Got a job teaching at Skidmore (near my folks who had left Arlington for Lake George), which was a good place to learn to teach and raise little kids, but I then I got a job at Brown. My parents both died about the time I left, which made leaving easier.
I made a professional/personal life in Prov/at Brown. Spouse left after 16 years of marriage so I was a single parent for 5 years, then remarried. Sarah was nearly finished college and Janet a junior in high school. We spent the year in Israel, then Calvin got a job at Brown, and we settled there for the long haul. Calvin also has two children, so between us, we have four (and 4 or so weddings and down payments, 7 grandchildren).
We retired from teaching at Brown and moved in 2005 to Washington to be much closer to three of our four children, and 4 of our 7 grandchildren.
We also spend more time at Lake George. We 'winter' in DC, then go to the lake in mid/late-May, staying until late June, when we make it available for rental until mid-August (allowing my brother and me to hold onto it), and then go up again in mid-August until early/mid-October. September is really special: warm air (and water), but quiet and peaceful.
We enjoy DC, and welcome visiting friends to our Cleveland Park condo near the zoo. It turns out that it has also been a good move, professionally, since there are many folks in the DC area who want to do research with me.
I have done research on living arrangements (primarily in the US) all my professional life, starting with the growth in living alone among the elderly, then the parallel move to non-family living among young adults, leaving (and returning) home.

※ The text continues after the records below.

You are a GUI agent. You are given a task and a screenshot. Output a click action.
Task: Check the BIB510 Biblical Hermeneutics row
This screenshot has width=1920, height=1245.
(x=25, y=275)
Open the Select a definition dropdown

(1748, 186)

More recently, I've been studying the demography of fatherhood, since parenthood experiences are so different for men than for women. They often do not live with their biological children, do live with step-children, and increasingly are becoming single parents. It's been fun, especially since I've expanded my geographic range to Sweden, where I do research with a friend from graduate school.
We also manage to spend a lot of time with the grandkids, both with and without their parents.